According to the telecom industry news site Light Reading, the big three US carriers are walking away from the Cross Carrier Messaging Initiative. The CCMI was meant to be a joint effort to promote RCS, the next-generation messaging standard designed to replace SMS. But while that might seem like bad news on the face of it, what it actually means is that carriers have given up on a bad plan that would have been bad for consumers. Whether or not they will replace it with a good plan remains, as ever with RCS, to be seen.
The CCMI was launched in 2019 and by all indications was a joint effort that was spearheaded by Sprint. It initially seemed like a mixed bag of news. At the time, any effort by carriers to support proper cross-compatibility in RCS was a good sign. But the bad part was the consortium planned on creating an Android app themselves for messaging features. If you’ve ever used an app designed by a major US carrier, you know that’s a recipe for a bad experience.
Google was not part of the CCMI announcement, either, which was very strange given that Google is by far the biggest booster for the standard.
However, after that announcement there was precious little information or movement. All the carriers seemed too busy hyping up 5G to give any real attention to the CCMI. Plus, T-Mobile was barreling down the path towards acquiring Sprint.
That acquisition happened and the one carrier that seemed enthusiastic for CCMI was subsumed into another. Then, last month, T-Mobile announced a huge deal with Google that included switching Android phones over to Android Messages as the default RCS/SMS app. The writing was on the wall.
Light Reading reached out to the third-party vendor, Synchronoss, that was originally going to handle the back-end logistics for the CCMI app (RCS can be run through a carrier’s server, Google’s server, or a third-party server). But while Synchronoss’ comment was noncommittal, Verizon and AT&T are now just telling it like it is. Here’s what Verizon told Light Reading:
The owners of the Cross Carrier Messaging Initiative decided to end the joint venture effort. However, the owners remain committed to enhancing the messaging experience for customers including growing the availability of RCS.
Reached for comment by The Verge, AT&T gave us a nearly identical statement.
The rollout for RCS worldwide — and especially in the US — has been terribly slow and even more terribly confusing. Phones that should be compatible weren’t, carriers that promised their RCS would interoperate with others didn’t build those systems, and Apple continued to stay absolutely silent on whether it would support RCS (and it continues to stay silent to this day).
However, Google has plodded along with its plan, making piece-by-piece efforts to broaden RCS adoption. It made RCS available to anybody on any carrier if they used Android Messages as their SMS app. It cut that deal with T-Mobile. It has even begun testing end-to-end-encryption over RCS inside Android messages.

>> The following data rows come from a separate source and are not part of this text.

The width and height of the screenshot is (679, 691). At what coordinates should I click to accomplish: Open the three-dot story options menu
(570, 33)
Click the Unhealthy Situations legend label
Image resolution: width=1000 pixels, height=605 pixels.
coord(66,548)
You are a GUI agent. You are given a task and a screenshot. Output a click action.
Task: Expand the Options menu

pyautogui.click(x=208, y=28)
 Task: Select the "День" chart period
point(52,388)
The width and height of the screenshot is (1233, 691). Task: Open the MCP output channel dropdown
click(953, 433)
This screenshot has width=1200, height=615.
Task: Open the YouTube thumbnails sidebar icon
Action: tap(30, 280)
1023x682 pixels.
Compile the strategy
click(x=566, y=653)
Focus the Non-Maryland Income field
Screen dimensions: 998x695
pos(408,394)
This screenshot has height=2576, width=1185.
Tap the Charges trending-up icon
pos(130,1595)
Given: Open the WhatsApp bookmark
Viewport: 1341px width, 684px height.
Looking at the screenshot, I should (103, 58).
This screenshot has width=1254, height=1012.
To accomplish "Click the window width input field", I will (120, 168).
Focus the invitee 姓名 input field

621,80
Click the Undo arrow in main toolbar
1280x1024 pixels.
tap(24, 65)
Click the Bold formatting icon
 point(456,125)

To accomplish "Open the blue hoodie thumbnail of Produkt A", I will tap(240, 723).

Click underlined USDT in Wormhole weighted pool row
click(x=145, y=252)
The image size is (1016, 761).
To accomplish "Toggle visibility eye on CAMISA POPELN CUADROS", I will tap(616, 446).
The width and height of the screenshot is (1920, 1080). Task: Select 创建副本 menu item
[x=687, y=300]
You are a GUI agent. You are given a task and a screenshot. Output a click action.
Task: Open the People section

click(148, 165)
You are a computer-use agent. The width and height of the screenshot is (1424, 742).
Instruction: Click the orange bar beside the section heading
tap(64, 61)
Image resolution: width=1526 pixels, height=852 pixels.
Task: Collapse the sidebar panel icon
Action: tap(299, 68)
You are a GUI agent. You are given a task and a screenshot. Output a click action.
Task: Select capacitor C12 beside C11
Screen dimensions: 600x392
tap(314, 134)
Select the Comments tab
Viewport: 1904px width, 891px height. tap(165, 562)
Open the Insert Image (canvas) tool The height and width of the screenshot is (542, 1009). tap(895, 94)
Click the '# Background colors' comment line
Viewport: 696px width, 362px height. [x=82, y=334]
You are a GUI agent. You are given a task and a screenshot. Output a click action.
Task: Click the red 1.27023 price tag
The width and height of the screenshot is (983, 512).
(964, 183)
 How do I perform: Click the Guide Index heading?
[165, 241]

I will be the first in line to tell you that the rollout for RCS took what should have been a coordinated six-month effort that was a win for both carriers and Google and turned it into a multi-year slog that didn’t help anybody, least of all consumers. But the end of the CCMI is a sign that carriers might just be implementing more consumer-friendly RCS policies, not that they’re walking away entirely. T-Mobile made that deal with Google instead. Will all AT&T and Verizon continue to drag their feet on RCS? Almost definitely. But at least they won’t be foisting a carrier-made app on every Android user in the US.